高校時代は司馬遼太郎の小説に夢中になり、歴史が好きだった。修学旅行で訪れた京都では女性のやわらかい言葉にもひかれ、京都大学で日本史を学ぶことが目標になる。「とても耳に心地よかったんです」

もう一つ、高校の歴史の授業で心に残った言葉があった。障害者の歴史は埋もれていて、研究する人がいないというのだ。「確かに歴史に登場する人物はというと塙保己一(はなわほきいち、江戸時代の国学者、7歳で失明)や鑑真くらい。障害者の歴史は当事者の私たちが発掘し伝えないといけない、という言葉がずっとひっかかっていました」

京都大学では山伏とその歴史に興味を持ち、フィールドワークの楽しさを知る。民間信仰や宗教へと関心を広げ、卒論は琵琶法師をテーマに取り組んだ。

京都大学に入学したころの広瀬さん=京都市左京区(本人提供)
京都大学に入学したころの広瀬さん=京都市左京区(本人提供)

「当時は1990年代。最後の琵琶法師といわれた方や瞽女(ごぜ)(三味線などを弾き歌う盲目の女性旅芸人)さんらもまだいたんです。21世紀に入って姿を消してしまいましたが、直接話が聞ける最後のチャンスに居合わせたのは幸運でした」。大学院に進み、やがて研究者になる覚悟を決めた。博士課程のころから公募情報を見ては応募を始める。「軒並み落とされるんですね。100件くらいは応募したかな。もちろん実力不足もあったけれど視覚障害者ゆえの門前払いということもあったでしょう」

そうして国立民族学博物館に出合った。面接まで進んだのは同館が初めてだったという。海外に開かれた研究機関の懐の深さだろうか。まずは業績第一というところがあったという。「入ってみると、博物館って『視覚優位』の象徴的な場所なんですよ。全盲で博物館勤務の人間って世界でもほとんどいないんじゃないでしょうか。でも、だからこそ何か自分の役割があるんじゃないかと思うようになりました」

ポップアップ本。デザイナー、桑田知明作の「にじ」(南雲都撮影)
ポップアップ本。デザイナー、桑田知明作の「にじ」(南雲都撮影)

これまでの研究の集大成といえるのが、開催中の特別展「ユニバーサル・ミュージアム―さわる! 〝触〟の大博覧会」だ。普通、博物館といえば触らせないのが当たり前。見ることが主体の場所で、あえて〝触る〟ことをテーマに掲げた意欲的な展示である。「普通の展示と違うところは、大半の展示会場を暗くしていること。廊下など移動場所は危ないので明るくしていて、普段とは反対です。より〝触〟の感覚に集中して、何かを感じてもらえれば」


忘れられたこと 問いかける

世界でも例のない「触」をテーマにした博覧会を企画した広瀬。その開催に邁進していた昨春、コロナ禍が襲来した。1年延期が決まった当時は随分、落ち込んだという。自宅待機が続く毎日。その中で、京都の出版社・小さ子社のウェブサイトで始めた連載が話題になった。その名も「それでも僕たちは『濃厚接触』を続ける! 世界の感触を取り戻すために」。昨年10月には、同名の本も出版。触ることが忌避されたゆえに、その大切さが見直された1年でもあった。「コロナ対策に膨大な時間を費やさなくてはならず、たいへんでしたが、この1年を前向きにとらえることにしました。時間の猶予をもらったともいえるわけで、展示についてもう一度考えてみたんです」

触っておもちゃの仕組みを楽しむ、鳥取市「わらべ館」の玩具を説明する広瀬さん=大阪府吹田市の国立民族学博物館(南雲都撮影)
触っておもちゃの仕組みを楽しむ、鳥取市「わらべ館」の玩具を説明する広瀬さん=大阪府吹田市の国立民族学博物館(南雲都撮影)

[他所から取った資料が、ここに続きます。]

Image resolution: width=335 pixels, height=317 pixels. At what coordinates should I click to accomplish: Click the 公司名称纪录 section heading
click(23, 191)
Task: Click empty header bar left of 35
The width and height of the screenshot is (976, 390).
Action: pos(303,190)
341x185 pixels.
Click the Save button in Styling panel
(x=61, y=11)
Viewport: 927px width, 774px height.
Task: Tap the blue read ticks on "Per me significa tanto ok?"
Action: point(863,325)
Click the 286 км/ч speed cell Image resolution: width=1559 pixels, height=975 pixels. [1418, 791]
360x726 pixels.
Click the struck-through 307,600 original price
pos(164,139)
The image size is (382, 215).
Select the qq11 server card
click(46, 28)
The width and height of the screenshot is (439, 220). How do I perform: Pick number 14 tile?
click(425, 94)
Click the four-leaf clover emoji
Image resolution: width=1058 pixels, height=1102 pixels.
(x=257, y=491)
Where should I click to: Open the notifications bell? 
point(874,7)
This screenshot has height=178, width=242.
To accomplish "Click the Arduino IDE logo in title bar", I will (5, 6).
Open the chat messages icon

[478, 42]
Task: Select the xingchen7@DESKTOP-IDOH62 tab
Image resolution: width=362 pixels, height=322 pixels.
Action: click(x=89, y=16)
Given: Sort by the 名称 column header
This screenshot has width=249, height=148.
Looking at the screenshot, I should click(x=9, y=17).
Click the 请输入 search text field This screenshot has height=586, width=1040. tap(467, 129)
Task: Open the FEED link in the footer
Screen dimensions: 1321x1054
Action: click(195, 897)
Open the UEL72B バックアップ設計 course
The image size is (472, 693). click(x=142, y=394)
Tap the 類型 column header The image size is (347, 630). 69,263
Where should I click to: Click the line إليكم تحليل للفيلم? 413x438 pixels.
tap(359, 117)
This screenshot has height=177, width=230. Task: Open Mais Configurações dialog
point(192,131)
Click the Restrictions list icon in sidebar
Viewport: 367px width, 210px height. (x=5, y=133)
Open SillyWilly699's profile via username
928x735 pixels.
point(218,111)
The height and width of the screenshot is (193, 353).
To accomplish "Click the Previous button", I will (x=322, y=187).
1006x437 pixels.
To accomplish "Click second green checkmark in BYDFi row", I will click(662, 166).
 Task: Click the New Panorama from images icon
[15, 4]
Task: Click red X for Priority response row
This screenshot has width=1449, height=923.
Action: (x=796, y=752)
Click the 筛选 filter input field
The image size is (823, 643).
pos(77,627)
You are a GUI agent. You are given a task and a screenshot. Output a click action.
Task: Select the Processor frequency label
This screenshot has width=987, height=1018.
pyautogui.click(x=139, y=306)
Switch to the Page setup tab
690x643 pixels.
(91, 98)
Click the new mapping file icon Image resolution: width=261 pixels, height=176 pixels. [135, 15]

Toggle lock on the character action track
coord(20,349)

開催中の特別展はちょっと変わった展覧会だ。普通、展示場所は明るく、通路は暗いが、逆なのである。展示会場も最初は明るいが、途中は暗くして視覚に頼らず「触覚」を生かせるよう工夫されている。そして、最初の明るい導入部分に立つのが案内役ともいえる盲目の琵琶法師「耳なし芳一」の等身大の木彫作品だ。「作品を置くことは決まっていたのですが、さらに工夫をして、来館者の方が芳一と一緒に旅に出るという演出にしました。いろいろと練り直しができたのはよかったかなと思います」

真下弥生「触察本」=大阪府吹田市の国立民族学博物館(南雲都撮影)
真下弥生「触察本」=大阪府吹田市の国立民族学博物館(南雲都撮影)

今回のテーマは、誰もが楽しめる博物館「ユニバーサル・ミュージアム」だ。単なる障害者対応の「バリアフリー」ではなく、展示内容自体が「ユニバーサル(普遍的)」であることを目指している。実は、似ているようで全く違うコンセプトだ。誰もが楽しめるということはどういうことか。そもそも「誰も」とはどんな人たちのことか。そこから考えないと、正しい方向は見えてこない。

現代は「視覚優位」の世界だと指摘する広瀬さん。ところがそれすら、普段の社会生活で感じることは少ないのが現状である。「現代社会で顧みられなくなったものや歴史、文化がたくさんある。それを博物館という舞台を使って、今という時代に問いかけていく。改めて自分の役割なんだと思います」

では「触」の展覧会の次にめざすのは何か。「そうですね。漠然と考えているのは2025年の大阪万博かな。まず、この民博(国立民族学博物館)は1970年に開催された大阪万博の跡地にあります。そのテーマは『人類の進歩と調和』でしたが、当時、その中に障害者の存在は入ってなかったでしょう」と広瀬さん。でも、次の万博は違うはずだと期待を込めていう。

「次のテーマは『いのち輝く未来社会のデザイン』ということになっていますが、まだもう一つピンとこない。けれど、英語版を見ると『Our Lives』(私たちの命)という言葉が入っているんです。この『私たち』ってだれなんだろう?と思う。僕のようなマイノリティーの立場からすると、障害者も含めた本当の意味での私たちにしてほしいし、したいですね」


ひろせ・こうじろう 昭和42年、東京都生まれ。13歳のときに失明し、筑波大学附属盲学校を経て京都大学文学部卒、同大学院修士課程修了後にカリフォルニア大バークレー校留学。平成12年京都大学文学博士号取得。13年から国立民族学博物館勤務、20年准教授。研究テーマは障害者文化に関する人類学的研究など。著書に『目に見えない世界を歩く』(平凡社新書)、『それでも僕たちは「濃厚接触」を続ける!―世界の感触を取り戻すために』(小さ子社)など。